Saturday, December 8, 2007

How to lose weight and keep it off...the vegan way.

It seems the CSIRO can't help itself when it comes to releasing dangerously misleading studies sponsored by meat-industry money. In the latest one to do the rounds, Dr Manny Noakes has claimed that a diet high in protein (in the form of red meat) is "more effective" at stripping away "dangerous tummy fat" in men. On the face of it, this might seem to have some positive health implications, due to the problems caused by this fat but as they say, "it ain't necessarily so"!

First of all, as nutritionist Rosemary Stanton quite correctly points out (and backed up the World Cancer Research Fund), diets high in red meat are also very strongly linked with a significant occurrence of a swath of cancers, most prominent of which is colorectal cancer, a leading cancer killer. So following Manny Noakes advice may shed the tummy fat, but it exposes you to an even bigger problem in the process. Not much of a bargain really, if you ask me.

Secondly, it ignores the bleeding obvious. Meat is but one of many sources of protein, so even if you accept the basic premise of the research (ie. high protein reduces tummy fat), it does not follow that you have to eat meat to achieve this benefit.
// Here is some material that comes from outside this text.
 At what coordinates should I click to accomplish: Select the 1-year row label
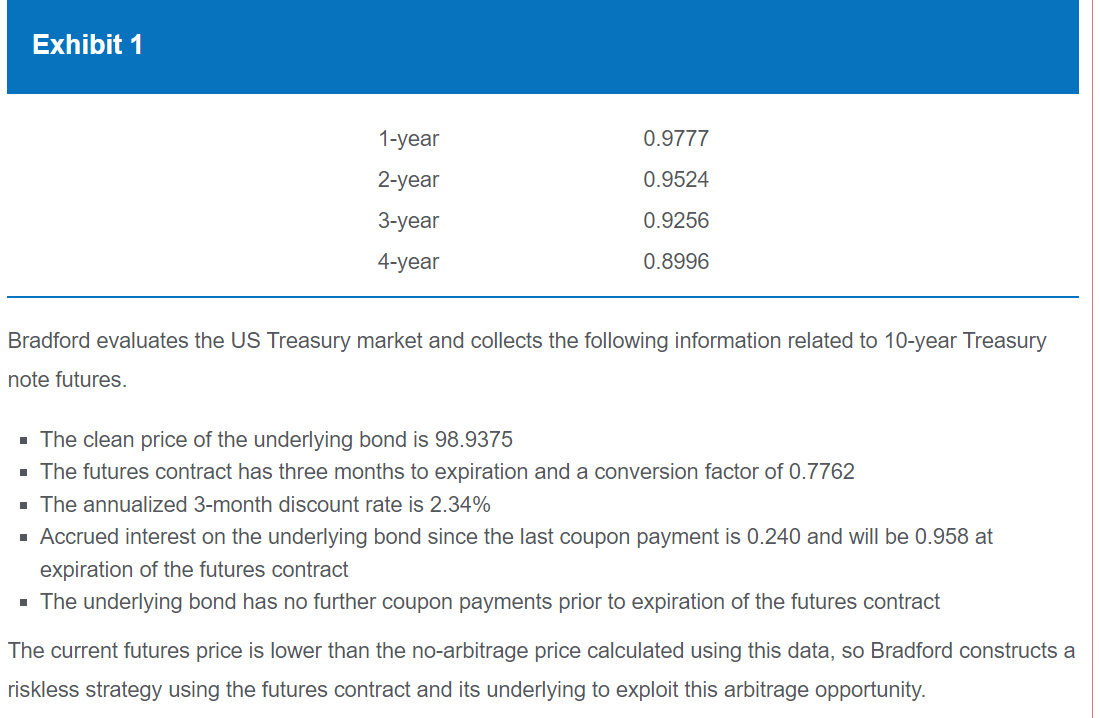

There are many nutrient-rich sources of protein available from the plant world that don't carry any of the negative implication of a meat-based diet at all.

I'm not the only person to have found almost immediate health benefits from switching to a vegan diet, but I'll add a personal account to illustrate just how quickly and easily such benefits can be obtained without any meat - or any other animal products - in your diet at all.
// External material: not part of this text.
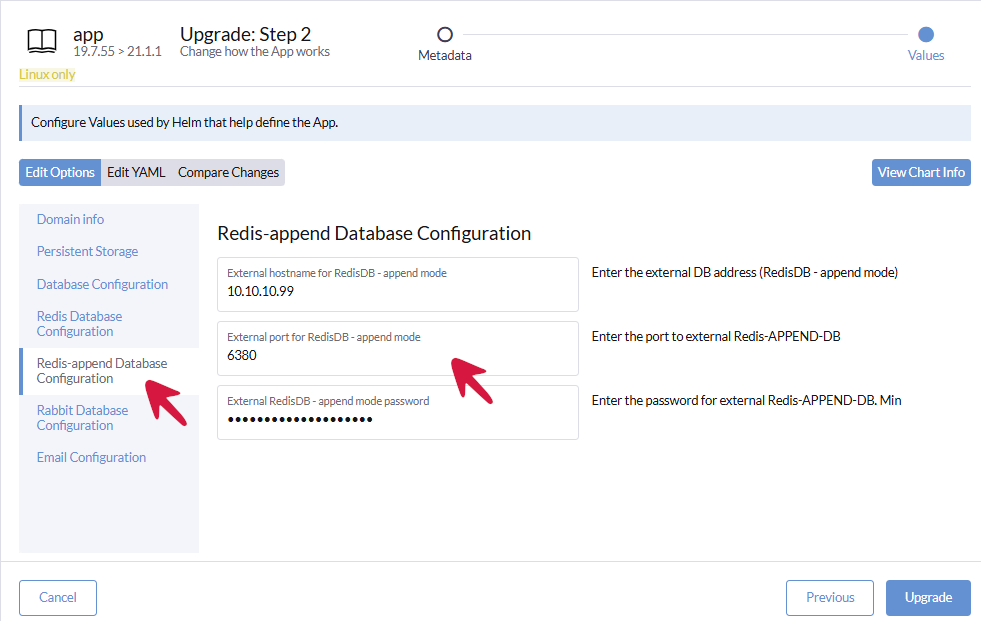
Task: Open the Compare Changes tab
Action: (228, 172)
Since becoming veg*n 6 months ago, I've lost - and kept off - 6kg. And this is without altering my total food consumption at all. The only thing I've done with my diet is to exclude all animal products. We were vegetarian for a month, and then realised that simply being vegetarian didn't really mean a lot given our reasons (primarily ethical), due to the appalling treatment of dairy cattle and chickens. I did lose a kilo or two in that first month, but the real weight loss didn't come until after we took that extra step of becoming vegan.

It was only when I attended a wedding last week that I realised just how much weight I'd actually lost. Not only did a lot of people comment about how different I looked due to the lost weight, but my clothes told a pretty compelling story also.
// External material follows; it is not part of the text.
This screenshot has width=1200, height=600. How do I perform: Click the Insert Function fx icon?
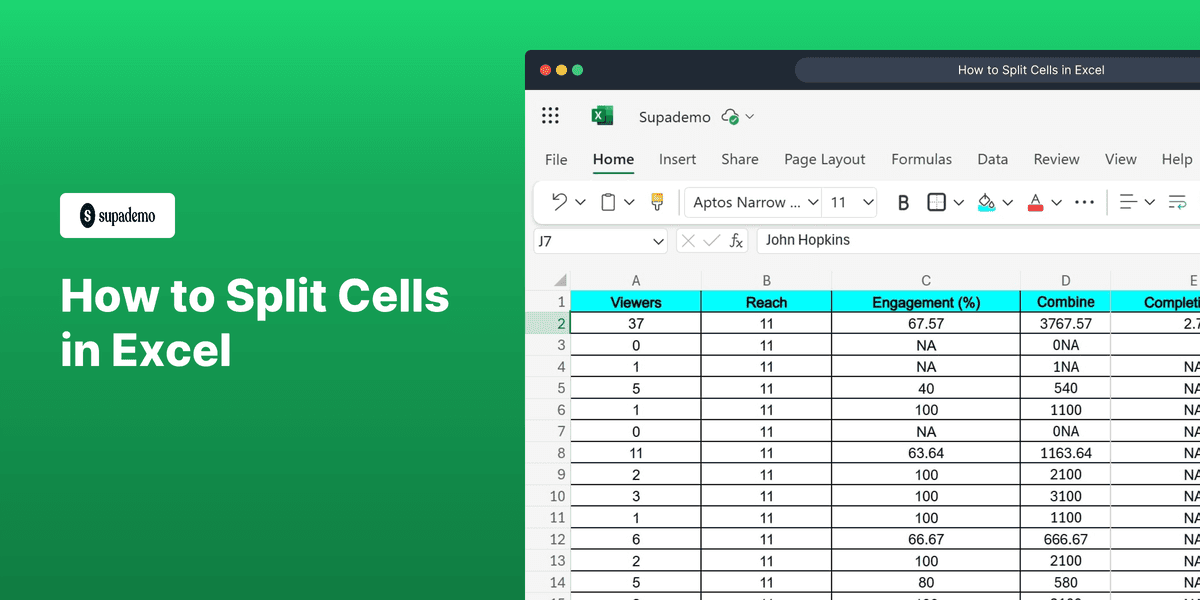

I have known for some time that my jeans were quite a bi looser than they had been previously, and had been planning to update my wardrobe accordingly, but hadn't got around to doing anything yet. Then I put on the same belt that I had worn for my own wedding in April, and had not worn since (it was new at the time). The mark from where I had worn it previously was very clear, and yet the point to which I needed to do it up was 13cm further along than it had been previously, necessitating the cutting of a new hole on the spot in order to be able to wear the belt.

Quite clearly, you do NOT need to eat red meat - or indeed any animal products whatsoever - to shed weight or significantly reduce your waistline. All that is required is simply eating a properly balanced diet in the first place. Meat is not required at all, just commonsense and intelligence, properties sadly lacking in far too many CSIRO studies - that wouldn't be sponsorship money from the meat industry talking for them, by any chance? In case you didnt know, the supposedly acclaimed "Total Well-being Diet" supported by the CSIRO was the product of work sponsored directly by the Meat & Livestock Association. Credible advice? Hardly.

Not to mention that a diet lacking in meat, apart from its proven weightloss properties, is also absent the worries of the many cancer-promoting properties that meat-eaters must continue to contend with.